To carry out QE central banks create money by buying securities, such as government bonds, from banks, with electronic cash that did not exist before. The new money swells the size of bank reserves in the economy by the quantity of assets purchased—hence "quantitative" easing.
Electronic cash makes its way into the marketplace devaluing the USD, Euro, Yen, Yuan, etc.

Gold and sliver are hedges against this currency devaluation, so are guns, ammunition, long-term food (Mountain House #10 cans with 25 year life expectancy), your own skills.

Please notice that the DOW, NASDAQ, S&P 500 haven't moved up since the US discontinued the QE program at the 4th iteration; that is an indicator that the growth of these fiat paper markets since 2009 is artificial.

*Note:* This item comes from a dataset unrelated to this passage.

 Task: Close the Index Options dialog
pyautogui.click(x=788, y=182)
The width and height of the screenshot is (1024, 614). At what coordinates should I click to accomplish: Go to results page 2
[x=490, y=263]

For those of you dependent on fiat paper don't worry, QE5 is on the way, then your accounts will start in increase in "value" once again. The EU are scheduled to complete their current round of QE after September 2016, I don't believe Japan can stop their QE programs, the Japanese economy would certainly take a HUGE hit that they cannot afford not that they can afford the long term effects of QE but I digress.

Japan QE - http://www.economist.com/news/financ...end-their-cash

The BoJ began its QE—printing money to buy bonds—in April 2013, and in October 2014 it expanded the programme to ¥80 trillion a year ($660 billion at the current exchange rate), up from between ¥60 trillion and ¥70 trillion a year. This time it left the pace of its annual asset purchases unchanged. But it did make four minor adjustments, largely to facilitate and fine-tune what it was doing already.
Once a country starts QE, it quickly becomes dependent on it and it just keeps digging. There is no drug quite like creating money from thin air.